Но и другое независимое подразделение, базирующееся в Китае, и оно производит такие же продукты — для развивающихся рынков — Китая, Индии, Индонезии, Африки и России также. Эти продукты другие, они дешевле, более доступны, и бизнес-модель у них другая, это касается и розничных продаж, и обслуживания — все другое. Но вы правы, если мы посмотрим на картину в целом, то увидим, что универсального решения для всех не существует. Что мы хотим сделать, так это обеспечить нашей продукцией не только средний класс в развитых странах, но и средний класс в развивающихся странах, чтобы быть доступными. Но решения в этой сфере очень быстро достигнут и развивающихся рынков — в первую очередь Китая, а затем и других.
— Еще один вопрос — о соотношении цены и срока службы товаров, особенно бытовой техники. Складывается ощущение, что за последние двадцать лет холодильники, чайники и стиральные машины стали все раньше выходить из строя. Какой срок службы оптимален, работаете ли вы над его увеличением или приоритетом считаете снижение цены, чтобы люди могли просто приобретать новые вещи чаще?
— Состоятельность продукта на рынке всегда определяется тем, насколько он оправдывает ожидания потребителя. И срок службы — это не всегда вопрос качества.
Если вы покупаете холодильник, вы держите в уме определенный срок его работы и в соответствии с этим выделяете определенный бюджет на покупку. Если мы обеспечим вам только половину ожидаемого срока службы, наша стратегия не будет успешной. Мы не хотим обманывать вас, продать вам вещь и убеждать. Главный вопрос — сколько лет работы вы ожидаете от вашей стиральной машины, например?
— Порядка десяти лет, наверное.
— Значит, у вас такой план, но он еще может измениться. Иногда люди говорят: «Если развитие продукта будет существенным, я могу поменять модель быстрее. Я владею этой стиральной машинкой только пять лет, но теперь я вижу классную новую модель, которая намного эффективнее, — ну, ладно, так уж и быть, куплю новую».
С другой стороны, повышать срок службы техники сверх ожиданий сейчас бессмысленно — технологии развиваются очень быстро каждый год. Конечно, вы не будете каждый год менять стиральную машину, поэтому нужен компромисс — он, да, находится где-то между семью и десятью годами срока службы. За это время технологии существенно продвинутся.

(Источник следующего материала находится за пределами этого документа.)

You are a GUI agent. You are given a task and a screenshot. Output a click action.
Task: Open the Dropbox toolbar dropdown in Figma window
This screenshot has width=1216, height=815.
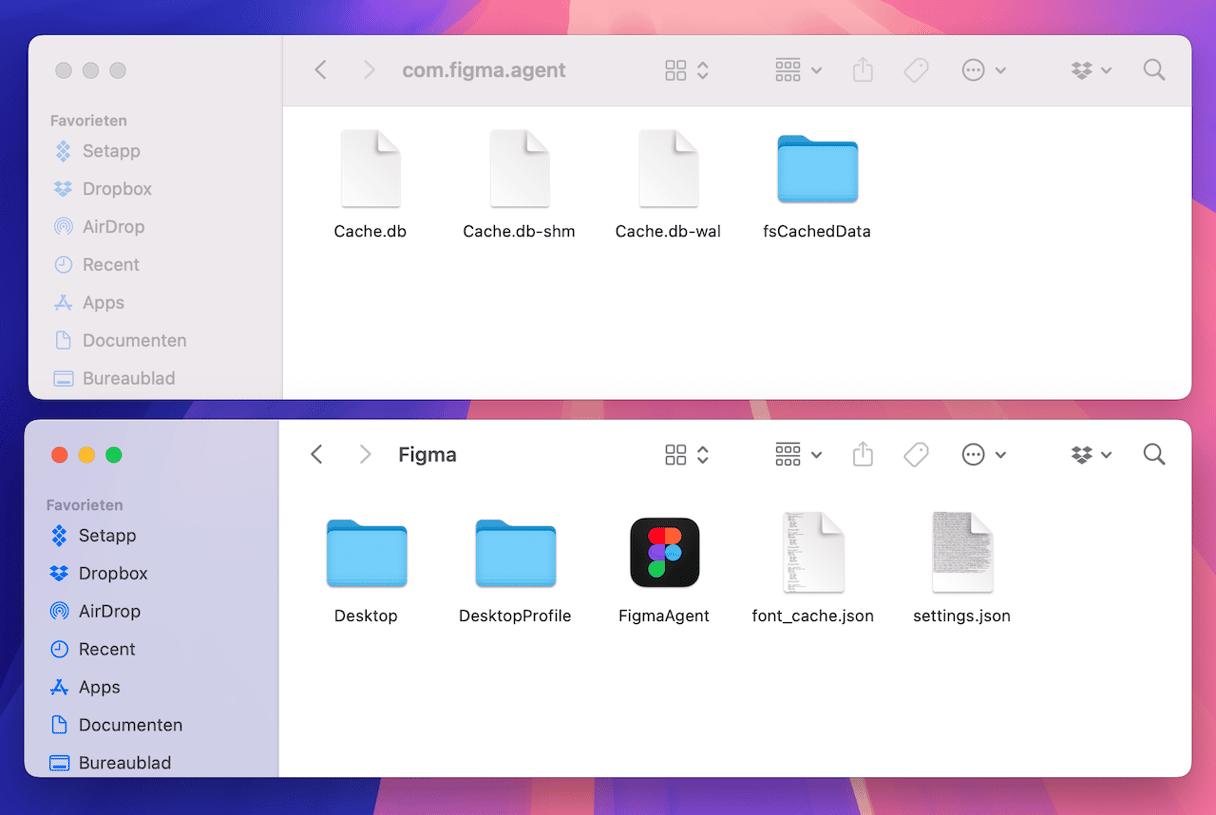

— Видите ли вы сейчас проблему контрафактной продукции, сталкиваетесь ли с подделками?
— Это было большой проблемой лет 20 назад — с тех пор очень многое изменилось. Мы делаем все, чтобы защитить нашу интеллектуальную собственность, и достигли в этом больших успехов. У нас оставались проблемы в этой сфере в основном в Китае лет 10–15 назад, но даже там это уже не беспокоит нас.
— Можно ли сказать, что вы уже победили в борьбе за интеллектуальную собственность?
— Да. Я жил около пяти лет в Китае, китайцы очень гордятся своим умением блестяще копировать продукцию — например, в рисовании, вы никогда не найдете разницы между оригиналом и копией. Но когда навыки людей достигают такого уровня, что они могут сделать настолько же хорошую продукцию, как оригинальная, у них тут же возникает желание сделать собственный продукт. Как дети учатся ходить — сначала они копируют вас, но когда научатся — разве они следуют за вами? Нет. И такие компании в Китае были созданы, например, в области электрических инструментов. Они начинали с изготовления подделок, но когда научились — нашли свой путь. А те, кто не нашел, быстро прекратили свою деятельность.
— А те, кто научился производитель собственную продукцию, стали вашими конкурентами?
— Да, почему нет? Но только некоторые. Поэтому это нас не беспокоит, а иногда даже помогает.